[[ Supplied records, beginning ]]

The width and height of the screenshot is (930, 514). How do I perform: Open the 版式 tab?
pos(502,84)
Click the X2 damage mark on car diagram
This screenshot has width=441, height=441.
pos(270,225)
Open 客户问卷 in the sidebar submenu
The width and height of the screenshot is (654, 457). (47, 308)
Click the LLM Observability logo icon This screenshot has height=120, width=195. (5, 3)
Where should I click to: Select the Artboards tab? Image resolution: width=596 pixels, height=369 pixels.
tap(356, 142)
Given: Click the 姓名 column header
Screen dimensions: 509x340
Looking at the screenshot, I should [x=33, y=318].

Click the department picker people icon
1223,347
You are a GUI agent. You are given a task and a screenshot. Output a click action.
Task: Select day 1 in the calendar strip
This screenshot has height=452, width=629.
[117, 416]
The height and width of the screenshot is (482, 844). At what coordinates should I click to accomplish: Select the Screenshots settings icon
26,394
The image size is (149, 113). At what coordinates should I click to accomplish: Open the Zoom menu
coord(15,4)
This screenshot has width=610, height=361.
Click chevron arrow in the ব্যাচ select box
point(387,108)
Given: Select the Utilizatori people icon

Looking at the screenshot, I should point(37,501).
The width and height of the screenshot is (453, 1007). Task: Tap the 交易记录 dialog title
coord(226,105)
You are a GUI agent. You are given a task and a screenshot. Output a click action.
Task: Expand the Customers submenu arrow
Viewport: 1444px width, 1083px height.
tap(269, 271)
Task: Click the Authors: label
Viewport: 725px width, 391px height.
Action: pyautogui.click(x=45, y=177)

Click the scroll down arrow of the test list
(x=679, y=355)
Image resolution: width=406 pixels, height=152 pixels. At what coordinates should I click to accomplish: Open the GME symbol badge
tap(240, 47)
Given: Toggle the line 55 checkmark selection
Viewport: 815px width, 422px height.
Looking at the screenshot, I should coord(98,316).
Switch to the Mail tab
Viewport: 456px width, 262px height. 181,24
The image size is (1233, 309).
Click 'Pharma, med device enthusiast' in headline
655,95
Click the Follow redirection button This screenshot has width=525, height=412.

[[ Supplied records, end ]]

» What is needed
Of the lines above, extract only those from the line with "This screenshot has width=610, height=361." to the line with "Given: Toggle the line 55 checkmark selection", both included, exactly as written.

» Written solution
This screenshot has width=610, height=361.
Click chevron arrow in the ব্যাচ select box
point(387,108)
Given: Select the Utilizatori people icon

Looking at the screenshot, I should point(37,501).
The width and height of the screenshot is (453, 1007). Task: Tap the 交易记录 dialog title
coord(226,105)
You are a GUI agent. You are given a task and a screenshot. Output a click action.
Task: Expand the Customers submenu arrow
Viewport: 1444px width, 1083px height.
tap(269, 271)
Task: Click the Authors: label
Viewport: 725px width, 391px height.
Action: pyautogui.click(x=45, y=177)

Click the scroll down arrow of the test list
(x=679, y=355)
Image resolution: width=406 pixels, height=152 pixels. At what coordinates should I click to accomplish: Open the GME symbol badge
tap(240, 47)
Given: Toggle the line 55 checkmark selection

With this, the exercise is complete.